Failure to Communicate and Implement Enhanced Barrier Precautions for Residents with Indwelling Catheters
Penalty
Summary
The deficiency involves the facility’s failure to ensure staff were aware of and implemented Enhanced Barrier Precautions (EBP) for residents with indwelling urinary catheters and/or MDRO history, as required by the facility’s own policy. The EBP policy stated that an order for EBP would be obtained for residents with wounds or indwelling medical devices and that the facility would ensure staff were aware of which residents required EBP prior to providing high-contact care. However, for one resident with an indwelling catheter, there was no physician order for EBP or special instructions in the clinical physician orders, and no signage in the room to indicate EBP status. Surveyors identified three residents with indwelling urinary catheters who should have been on EBP but lacked appropriate communication measures. One resident with chronic kidney disease and an indwelling catheter had catheter tubing visible at the base of the pant leg, yet there was no EBP signage in the room, and a registered nurse who entered to connect portable oxygen stated he was not aware the resident was on EBP and did not know if PPE should have been used. Another resident with neuromuscular bladder dysfunction and an indwelling catheter had clinical orders noting a history of MRSA and EBP, but there was no signage in the room to indicate EBP. A third resident with urinary retention and an indwelling catheter also had special instructions for EBP in the clinical orders, but no EBP signage was observed in the room. Staff interviews and document reviews showed that frontline staff did not have a reliable method to identify which residents were on EBP. A CNA stated that EBP information was on the assignment sheet, but the posted assignment sheet only listed staff and their assigned areas and did not indicate EBP status.
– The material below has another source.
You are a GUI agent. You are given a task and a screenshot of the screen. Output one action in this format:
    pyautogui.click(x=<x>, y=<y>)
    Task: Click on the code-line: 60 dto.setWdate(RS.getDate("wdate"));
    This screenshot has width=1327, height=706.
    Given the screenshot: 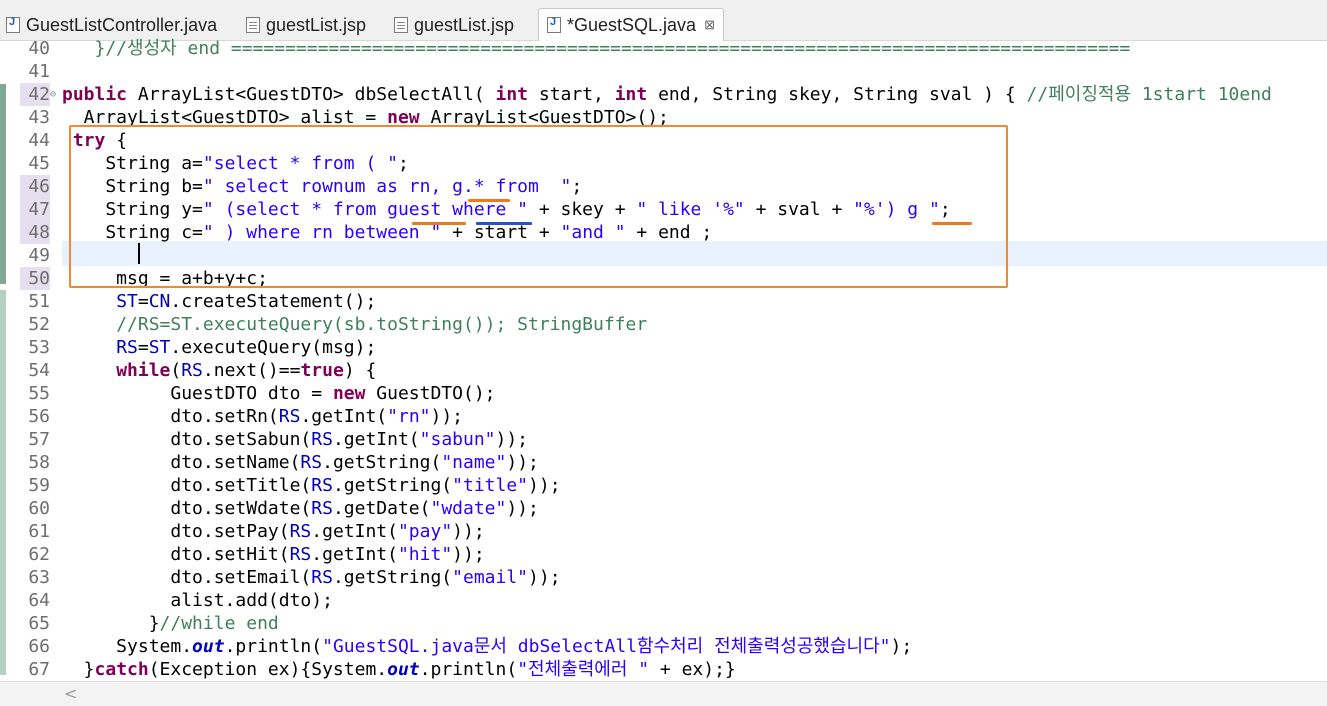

Another CNA reported that EBP information was communicated “pretty much vocal” and that she was not notified of any residents on EBP when receiving her assignment. An LPN stated that EBP information was on the Kardex in yellow binders on the back of residents’ doors, but review of the Kardexes for the three residents showed no mention of EBP despite their indwelling catheters. The DON acknowledged that residents who should be on EBP did not have signage or postings and that she was aware of what staff had reported about the location and communication of EBP information.